Start of PROVIDED MATERIAL
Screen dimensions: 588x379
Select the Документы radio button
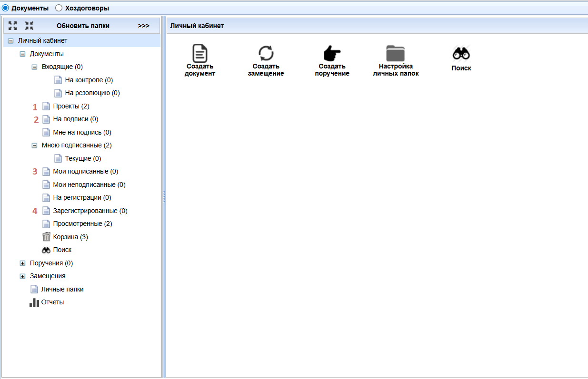(5, 8)
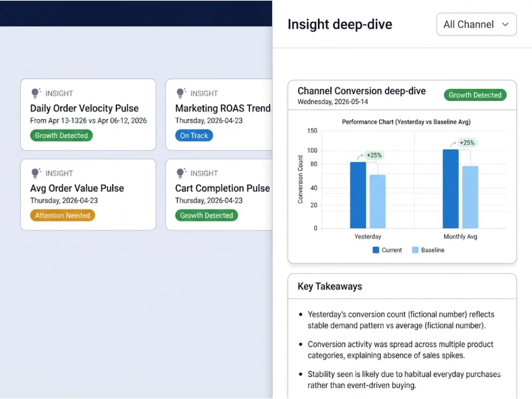This screenshot has width=532, height=399.
Task: Toggle the Growth Detected badge on Channel Conversion deep-dive
Action: [x=475, y=95]
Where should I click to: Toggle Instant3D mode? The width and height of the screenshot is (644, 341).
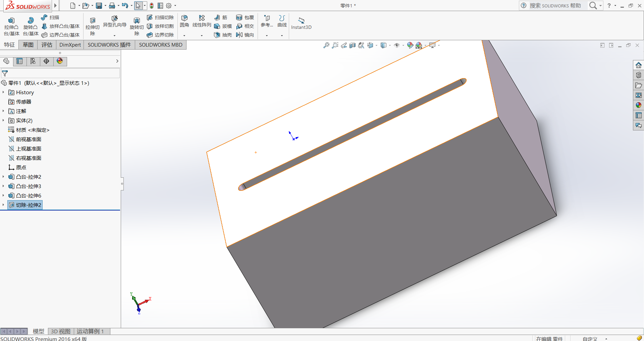(301, 23)
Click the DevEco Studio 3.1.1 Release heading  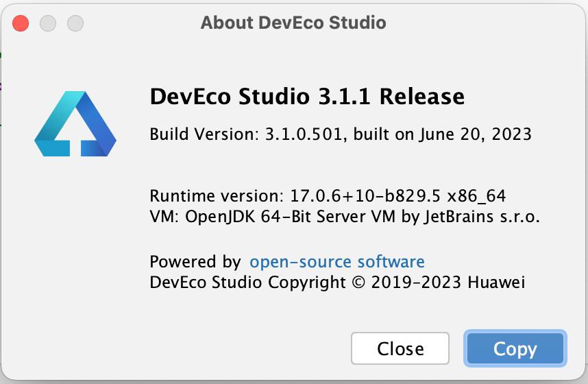pos(307,97)
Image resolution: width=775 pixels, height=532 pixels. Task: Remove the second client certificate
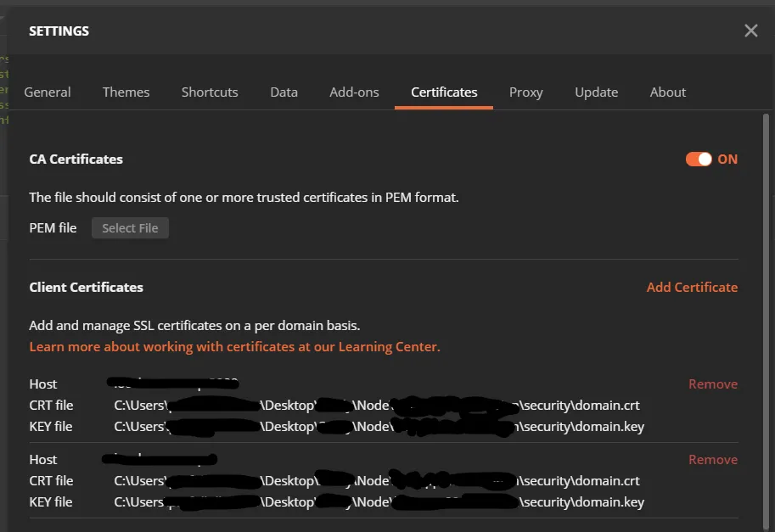click(x=712, y=460)
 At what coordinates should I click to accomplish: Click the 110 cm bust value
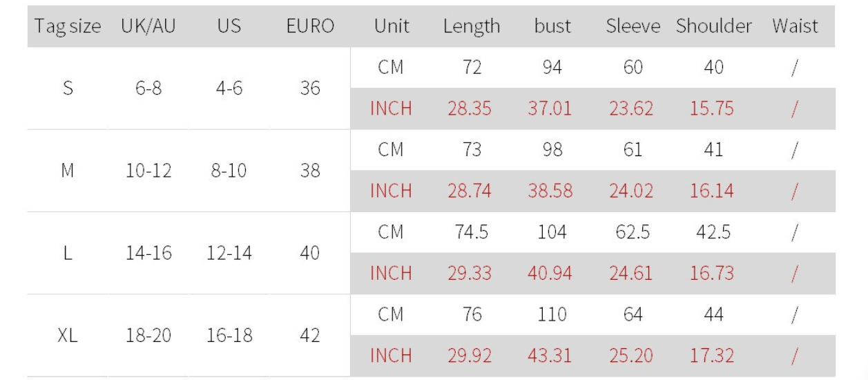552,315
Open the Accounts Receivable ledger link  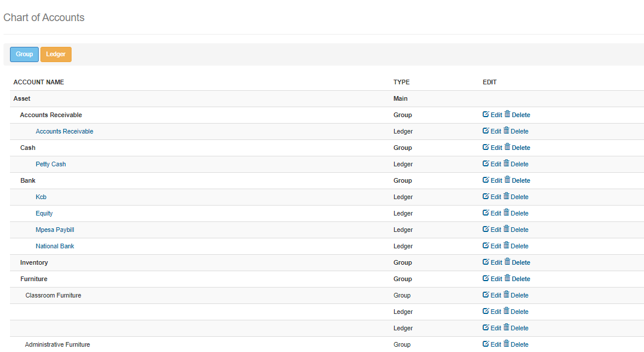65,131
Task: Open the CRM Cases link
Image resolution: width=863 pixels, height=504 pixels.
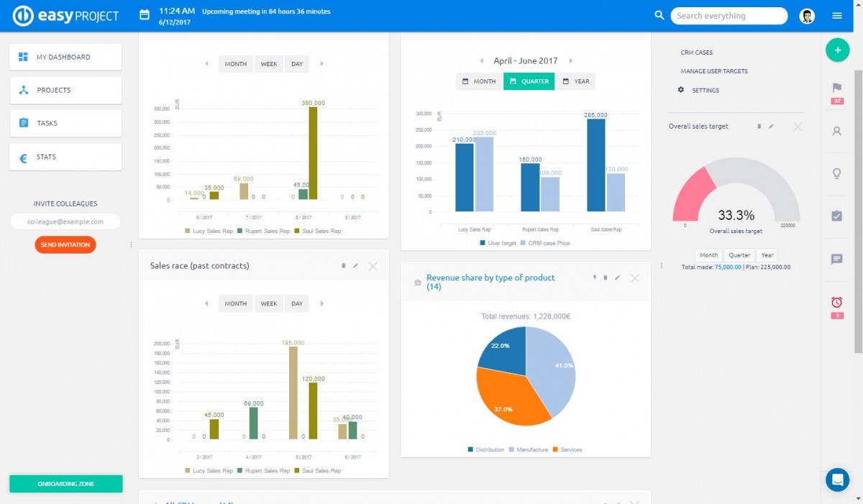Action: click(696, 52)
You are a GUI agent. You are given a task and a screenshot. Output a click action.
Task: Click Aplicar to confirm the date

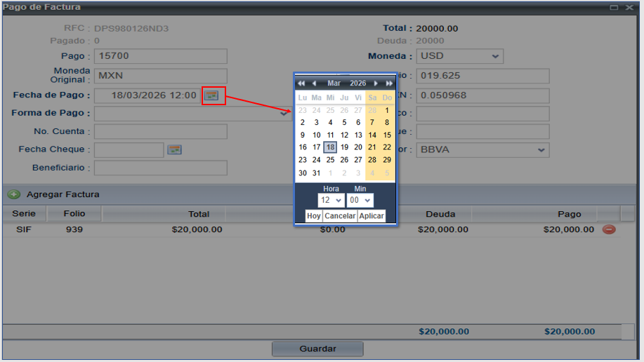tap(372, 216)
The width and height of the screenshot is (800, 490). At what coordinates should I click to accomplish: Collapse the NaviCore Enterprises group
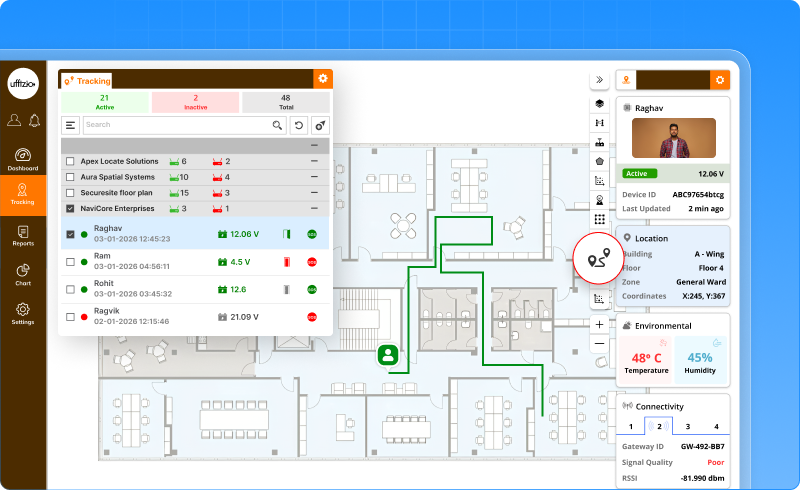(314, 209)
End of PROVIDED MATERIAL
> ABOUT THIS TASK
All that the answer may contain is the exact text of the lines from the one with "Task: Open the CRM Cases link" through the last line of the material, pictures excluded.

> EXPECTED OUTPUT
Task: Open the CRM Cases link
Image resolution: width=863 pixels, height=504 pixels.
Action: click(696, 52)
You are a GUI agent. You are given a task and a screenshot. Output a click action.
Task: Click Aplicar to confirm the date

tap(372, 216)
The width and height of the screenshot is (800, 490). At what coordinates should I click to accomplish: Collapse the NaviCore Enterprises group
(314, 209)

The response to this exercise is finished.